Task statement
Return the entries below exactly as they appear, starting with the line containing "Point to the −100 tick on the x axis" and ending with the line containing "Choose the green", both lines included.

[Dataset excerpt]
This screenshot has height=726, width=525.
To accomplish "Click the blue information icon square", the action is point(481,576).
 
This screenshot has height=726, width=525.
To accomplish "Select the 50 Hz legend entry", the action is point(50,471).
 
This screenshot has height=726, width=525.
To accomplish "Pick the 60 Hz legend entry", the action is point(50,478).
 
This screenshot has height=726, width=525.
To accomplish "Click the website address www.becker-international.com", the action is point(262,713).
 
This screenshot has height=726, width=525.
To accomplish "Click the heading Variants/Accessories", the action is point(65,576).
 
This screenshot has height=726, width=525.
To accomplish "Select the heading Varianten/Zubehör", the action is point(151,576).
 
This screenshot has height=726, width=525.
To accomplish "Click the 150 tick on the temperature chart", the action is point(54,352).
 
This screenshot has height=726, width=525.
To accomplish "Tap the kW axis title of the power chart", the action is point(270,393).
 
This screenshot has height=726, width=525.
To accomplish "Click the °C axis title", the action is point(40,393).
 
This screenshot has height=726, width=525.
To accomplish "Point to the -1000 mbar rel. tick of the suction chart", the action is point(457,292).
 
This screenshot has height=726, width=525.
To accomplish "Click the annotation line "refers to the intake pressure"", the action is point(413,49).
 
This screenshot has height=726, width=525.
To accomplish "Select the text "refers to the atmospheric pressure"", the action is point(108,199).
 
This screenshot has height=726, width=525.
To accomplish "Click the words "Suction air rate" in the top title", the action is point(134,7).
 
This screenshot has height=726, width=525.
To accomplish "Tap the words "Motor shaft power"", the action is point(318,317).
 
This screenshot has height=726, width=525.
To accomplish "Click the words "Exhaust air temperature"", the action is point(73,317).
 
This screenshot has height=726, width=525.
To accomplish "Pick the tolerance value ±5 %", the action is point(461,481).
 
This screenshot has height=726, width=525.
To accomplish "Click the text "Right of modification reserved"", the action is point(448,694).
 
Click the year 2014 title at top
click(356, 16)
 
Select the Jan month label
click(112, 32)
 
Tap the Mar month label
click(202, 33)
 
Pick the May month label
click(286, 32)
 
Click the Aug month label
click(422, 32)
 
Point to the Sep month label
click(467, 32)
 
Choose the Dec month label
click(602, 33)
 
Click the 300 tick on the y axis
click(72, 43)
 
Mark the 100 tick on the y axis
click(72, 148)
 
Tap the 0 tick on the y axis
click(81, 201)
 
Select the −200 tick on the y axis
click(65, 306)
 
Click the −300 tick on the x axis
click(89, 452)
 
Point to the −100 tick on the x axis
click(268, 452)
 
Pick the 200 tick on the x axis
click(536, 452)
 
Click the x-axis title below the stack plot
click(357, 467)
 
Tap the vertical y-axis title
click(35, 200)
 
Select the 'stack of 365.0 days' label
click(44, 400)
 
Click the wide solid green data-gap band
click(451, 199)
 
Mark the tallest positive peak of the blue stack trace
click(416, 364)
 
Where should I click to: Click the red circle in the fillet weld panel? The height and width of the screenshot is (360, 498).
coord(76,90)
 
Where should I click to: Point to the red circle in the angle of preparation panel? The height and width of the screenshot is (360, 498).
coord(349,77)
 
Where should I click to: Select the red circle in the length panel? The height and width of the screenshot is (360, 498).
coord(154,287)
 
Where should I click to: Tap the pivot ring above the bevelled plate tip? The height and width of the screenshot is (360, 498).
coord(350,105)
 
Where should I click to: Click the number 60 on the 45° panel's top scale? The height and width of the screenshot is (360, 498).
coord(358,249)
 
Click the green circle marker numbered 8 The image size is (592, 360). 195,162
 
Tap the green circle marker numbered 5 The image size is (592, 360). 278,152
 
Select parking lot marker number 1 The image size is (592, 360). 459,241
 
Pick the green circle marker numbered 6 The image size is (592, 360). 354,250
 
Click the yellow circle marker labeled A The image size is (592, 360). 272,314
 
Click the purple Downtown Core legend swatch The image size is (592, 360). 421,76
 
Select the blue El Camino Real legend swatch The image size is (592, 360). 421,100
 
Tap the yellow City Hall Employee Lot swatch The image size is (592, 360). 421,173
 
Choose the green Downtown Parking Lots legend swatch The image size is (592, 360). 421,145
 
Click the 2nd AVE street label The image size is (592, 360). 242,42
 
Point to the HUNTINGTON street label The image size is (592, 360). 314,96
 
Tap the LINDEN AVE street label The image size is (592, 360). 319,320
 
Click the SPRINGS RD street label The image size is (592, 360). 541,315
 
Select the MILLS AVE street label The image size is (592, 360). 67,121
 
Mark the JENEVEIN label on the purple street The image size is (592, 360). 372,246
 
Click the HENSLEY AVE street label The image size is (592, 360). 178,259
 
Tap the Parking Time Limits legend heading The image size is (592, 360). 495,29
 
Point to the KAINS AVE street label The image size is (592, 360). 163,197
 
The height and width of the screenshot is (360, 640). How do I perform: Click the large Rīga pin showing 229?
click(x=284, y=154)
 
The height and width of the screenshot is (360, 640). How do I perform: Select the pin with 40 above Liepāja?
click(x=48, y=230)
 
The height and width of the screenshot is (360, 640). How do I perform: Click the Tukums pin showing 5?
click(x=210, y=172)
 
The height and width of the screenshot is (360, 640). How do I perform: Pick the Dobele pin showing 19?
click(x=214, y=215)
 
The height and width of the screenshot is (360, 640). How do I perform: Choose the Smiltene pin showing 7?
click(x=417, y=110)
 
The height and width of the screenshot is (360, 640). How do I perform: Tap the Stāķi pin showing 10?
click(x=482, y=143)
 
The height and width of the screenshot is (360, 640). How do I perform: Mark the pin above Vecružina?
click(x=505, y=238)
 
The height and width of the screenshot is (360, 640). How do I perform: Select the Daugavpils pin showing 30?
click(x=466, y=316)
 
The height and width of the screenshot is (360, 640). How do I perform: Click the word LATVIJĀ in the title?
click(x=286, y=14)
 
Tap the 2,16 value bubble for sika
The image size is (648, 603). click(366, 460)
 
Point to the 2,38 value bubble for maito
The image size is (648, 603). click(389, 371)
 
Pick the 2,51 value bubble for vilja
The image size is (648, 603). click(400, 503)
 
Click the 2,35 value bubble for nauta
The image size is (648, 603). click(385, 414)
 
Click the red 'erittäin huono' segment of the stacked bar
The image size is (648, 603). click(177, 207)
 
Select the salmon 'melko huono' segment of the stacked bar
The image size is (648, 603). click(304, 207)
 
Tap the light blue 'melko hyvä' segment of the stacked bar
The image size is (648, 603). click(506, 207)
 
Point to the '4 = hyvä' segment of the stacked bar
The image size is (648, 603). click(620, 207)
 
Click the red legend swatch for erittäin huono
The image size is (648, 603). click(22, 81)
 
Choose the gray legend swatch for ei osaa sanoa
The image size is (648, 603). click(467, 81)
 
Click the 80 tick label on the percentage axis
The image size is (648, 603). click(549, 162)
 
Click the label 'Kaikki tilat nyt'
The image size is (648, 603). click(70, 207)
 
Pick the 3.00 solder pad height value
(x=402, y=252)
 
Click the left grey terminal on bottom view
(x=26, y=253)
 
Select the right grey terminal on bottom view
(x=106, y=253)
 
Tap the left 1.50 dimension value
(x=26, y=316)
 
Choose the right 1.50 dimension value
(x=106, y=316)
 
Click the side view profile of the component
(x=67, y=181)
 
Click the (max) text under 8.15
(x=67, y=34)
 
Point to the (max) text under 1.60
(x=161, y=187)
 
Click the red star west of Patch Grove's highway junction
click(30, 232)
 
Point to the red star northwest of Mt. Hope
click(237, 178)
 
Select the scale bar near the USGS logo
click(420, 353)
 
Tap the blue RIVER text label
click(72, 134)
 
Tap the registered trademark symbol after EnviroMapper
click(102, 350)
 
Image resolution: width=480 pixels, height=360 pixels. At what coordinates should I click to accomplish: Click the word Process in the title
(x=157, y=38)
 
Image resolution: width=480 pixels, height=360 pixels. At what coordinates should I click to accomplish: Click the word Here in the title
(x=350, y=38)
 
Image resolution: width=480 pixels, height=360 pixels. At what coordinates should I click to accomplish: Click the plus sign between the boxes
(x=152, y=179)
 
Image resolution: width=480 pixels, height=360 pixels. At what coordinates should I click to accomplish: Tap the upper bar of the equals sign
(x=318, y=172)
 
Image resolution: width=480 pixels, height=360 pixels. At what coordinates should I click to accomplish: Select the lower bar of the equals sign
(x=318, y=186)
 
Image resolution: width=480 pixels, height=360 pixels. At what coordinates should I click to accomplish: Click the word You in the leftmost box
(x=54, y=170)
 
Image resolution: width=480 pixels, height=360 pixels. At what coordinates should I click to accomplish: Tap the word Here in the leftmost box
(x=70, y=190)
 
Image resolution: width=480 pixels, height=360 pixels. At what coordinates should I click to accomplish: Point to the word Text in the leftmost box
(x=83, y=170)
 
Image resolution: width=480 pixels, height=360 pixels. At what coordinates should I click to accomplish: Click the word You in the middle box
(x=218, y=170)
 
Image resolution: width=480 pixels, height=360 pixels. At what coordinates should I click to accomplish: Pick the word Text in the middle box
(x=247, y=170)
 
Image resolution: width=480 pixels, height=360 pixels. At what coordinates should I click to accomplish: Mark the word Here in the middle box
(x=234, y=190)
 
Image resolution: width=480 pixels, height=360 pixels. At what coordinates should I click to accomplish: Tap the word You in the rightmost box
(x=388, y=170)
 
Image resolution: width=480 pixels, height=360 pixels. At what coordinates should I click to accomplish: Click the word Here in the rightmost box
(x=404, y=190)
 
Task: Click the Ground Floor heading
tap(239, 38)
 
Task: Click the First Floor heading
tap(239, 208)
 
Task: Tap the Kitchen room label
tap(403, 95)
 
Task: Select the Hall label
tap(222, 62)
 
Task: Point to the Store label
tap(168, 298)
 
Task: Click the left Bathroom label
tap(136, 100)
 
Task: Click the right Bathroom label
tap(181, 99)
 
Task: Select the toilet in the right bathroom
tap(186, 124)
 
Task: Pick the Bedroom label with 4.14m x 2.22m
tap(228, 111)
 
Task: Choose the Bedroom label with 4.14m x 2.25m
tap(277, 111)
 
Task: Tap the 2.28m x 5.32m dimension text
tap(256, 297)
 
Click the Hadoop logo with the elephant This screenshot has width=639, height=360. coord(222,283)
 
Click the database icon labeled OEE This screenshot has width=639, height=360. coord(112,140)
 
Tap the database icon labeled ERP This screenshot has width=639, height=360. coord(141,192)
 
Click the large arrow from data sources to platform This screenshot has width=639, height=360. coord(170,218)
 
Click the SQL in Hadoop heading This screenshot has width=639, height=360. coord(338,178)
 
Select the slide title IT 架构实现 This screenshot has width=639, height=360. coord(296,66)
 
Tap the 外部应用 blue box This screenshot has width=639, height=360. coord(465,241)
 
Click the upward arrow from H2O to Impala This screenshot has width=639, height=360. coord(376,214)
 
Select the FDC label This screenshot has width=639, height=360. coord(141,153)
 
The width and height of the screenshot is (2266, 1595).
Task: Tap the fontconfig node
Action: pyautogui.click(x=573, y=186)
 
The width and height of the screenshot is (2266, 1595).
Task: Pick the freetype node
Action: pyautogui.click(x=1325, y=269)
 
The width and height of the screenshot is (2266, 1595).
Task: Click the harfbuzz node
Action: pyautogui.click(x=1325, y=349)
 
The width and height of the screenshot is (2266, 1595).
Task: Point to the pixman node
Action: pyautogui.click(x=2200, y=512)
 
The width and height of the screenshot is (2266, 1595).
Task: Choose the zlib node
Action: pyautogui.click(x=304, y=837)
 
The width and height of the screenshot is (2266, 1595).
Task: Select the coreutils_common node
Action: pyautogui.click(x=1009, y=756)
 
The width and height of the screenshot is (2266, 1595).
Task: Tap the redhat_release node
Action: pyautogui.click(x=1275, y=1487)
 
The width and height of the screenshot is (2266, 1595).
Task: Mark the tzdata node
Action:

Solution to this problem
Point to the −100 tick on the x axis
click(268, 452)
 
Pick the 200 tick on the x axis
click(536, 452)
 
Click the x-axis title below the stack plot
click(357, 467)
 
Tap the vertical y-axis title
click(35, 200)
 
Select the 'stack of 365.0 days' label
click(44, 400)
 
Click the wide solid green data-gap band
click(451, 199)
 
Mark the tallest positive peak of the blue stack trace
click(416, 364)
 
Where should I click to: Click the red circle in the fillet weld panel? The height and width of the screenshot is (360, 498).
coord(76,90)
 
Where should I click to: Point to the red circle in the angle of preparation panel? The height and width of the screenshot is (360, 498).
coord(349,77)
 
Where should I click to: Select the red circle in the length panel? The height and width of the screenshot is (360, 498).
coord(154,287)
 
Where should I click to: Tap the pivot ring above the bevelled plate tip? The height and width of the screenshot is (360, 498).
coord(350,105)
 
Where should I click to: Click the number 60 on the 45° panel's top scale? The height and width of the screenshot is (360, 498).
coord(358,249)
 
Click the green circle marker numbered 8 The image size is (592, 360). 195,162
 
Tap the green circle marker numbered 5 The image size is (592, 360). 278,152
 
Select parking lot marker number 1 The image size is (592, 360). 459,241
 
Pick the green circle marker numbered 6 The image size is (592, 360). 354,250
 
Click the yellow circle marker labeled A The image size is (592, 360). 272,314
 
Click the purple Downtown Core legend swatch The image size is (592, 360). 421,76
 
Select the blue El Camino Real legend swatch The image size is (592, 360). 421,100
 
Tap the yellow City Hall Employee Lot swatch The image size is (592, 360). 421,173
 
Choose the green Downtown Parking Lots legend swatch The image size is (592, 360). 421,145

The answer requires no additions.